CASE DEFINITIONS FOR DISEASE IDENTIFICATION

  • Importance:

    • Standardized criteria help in accurate classification of cases for reporting and investigation.
    • Include clinical criteria, laboratory confirmation, epidemiological factors, and geographical location.
  • Types:

    • Suspected: Initial identification based on symptoms.
    • Probable: Meets clinical criteria but lacks lab confirmation.
    • Confirmed: Laboratory confirmation of the case.

EXAMPLES OF CASE DEFINITIONS

  • Influenza:

    • Suspected: Fever (≥100.4°F) and cough.
    • Probable: Positive rapid test or close contact with a confirmed case.
    • Confirmed: Laboratory confirmation via PCR or culture.
  • Tuberculosis (TB):

    • Suspected: Persistent cough, weight loss, etc.
    • Probable: Positive tuberculin skin test without lab confirmation.
    • Confirmed: Microbiological confirmation of infection.
  • COVID-19:

    • Suspected: Acute respiratory symptoms and exposure.
    • Probable: Positive rapid antigen test.
    • Confirmed: Positive PCR test for SARS-CoV-2.

LIMITATIONS OF CASE DEFINITIONS

  • Contextual factors often not captured in definitions.
  • Balancing sensitivity and specificity can create challenges in accurately identifying cases.
  • Legal and administrative implications tied to specific definitions complicate practice.

INTEGRATED DISEASE SURVEILLANCE AND RESPONSE (IDSR)

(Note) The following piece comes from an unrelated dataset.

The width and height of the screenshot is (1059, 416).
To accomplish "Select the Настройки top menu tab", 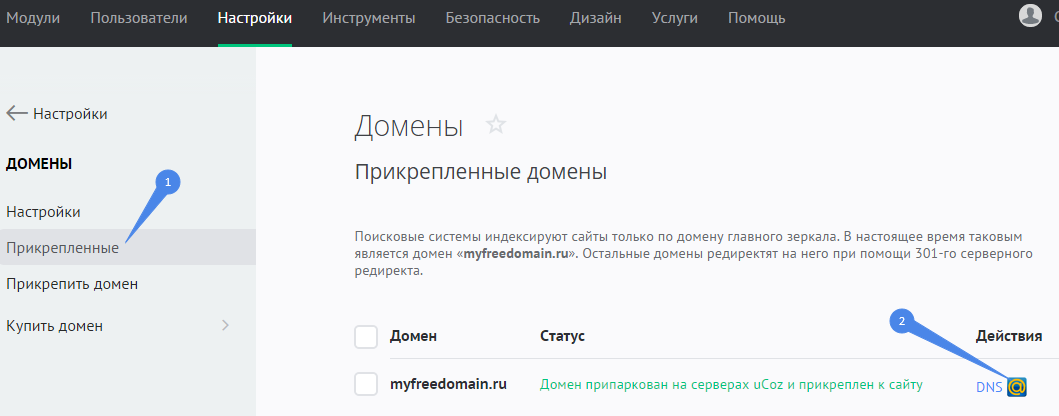I will (x=255, y=18).
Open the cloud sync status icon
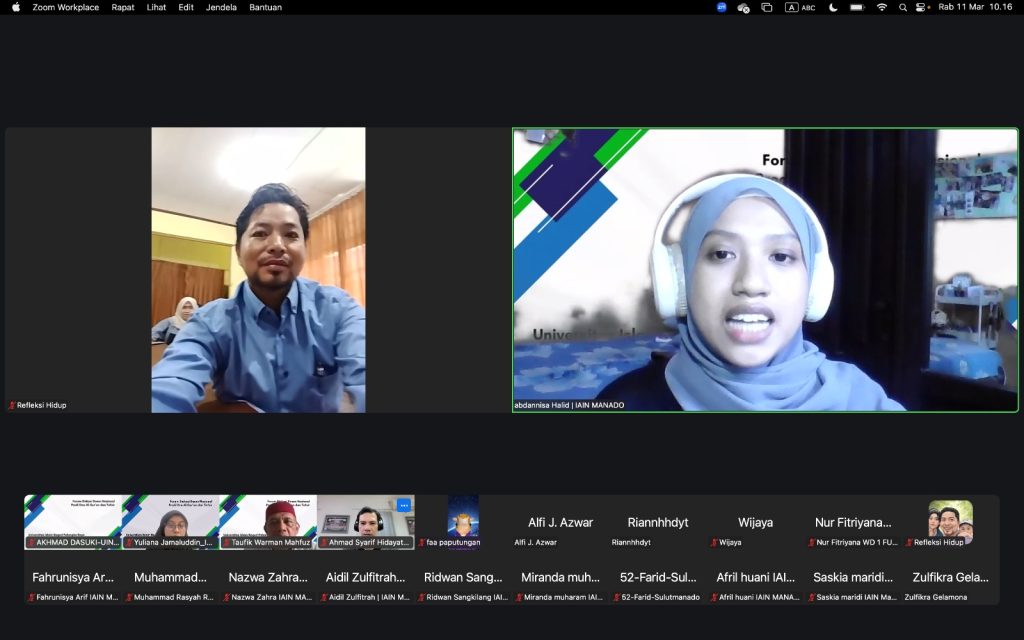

  • Objective: Streamlines surveillance for multiple diseases, enabling better public health responses.
  • Functions:
    • Improve timely detection and prevention of outbreaks.
    • Enhance collaboration between health systems at all levels.
    • Develop rational resource use for effective public health interventions.

IDSR IN GHANA

  • Strategies:
    • Fit into national health objectives aimed at increasing healthcare access and quality.
    • Focus on epidemic-prone diseases like Cholera, Measles, and others targeted for eradication (e.g., Polio).
  • Support from MOH:
    • Development of technical guidelines, training manuals, and advocacy for resources.

CONCLUSION

  • Disease surveillance is critical for the control and prevention of outbreaks.
  • Clear, consistent case definitions are essential for effective public health practices.
  • Integrated approaches enhance efficiency and effectiveness in health systems.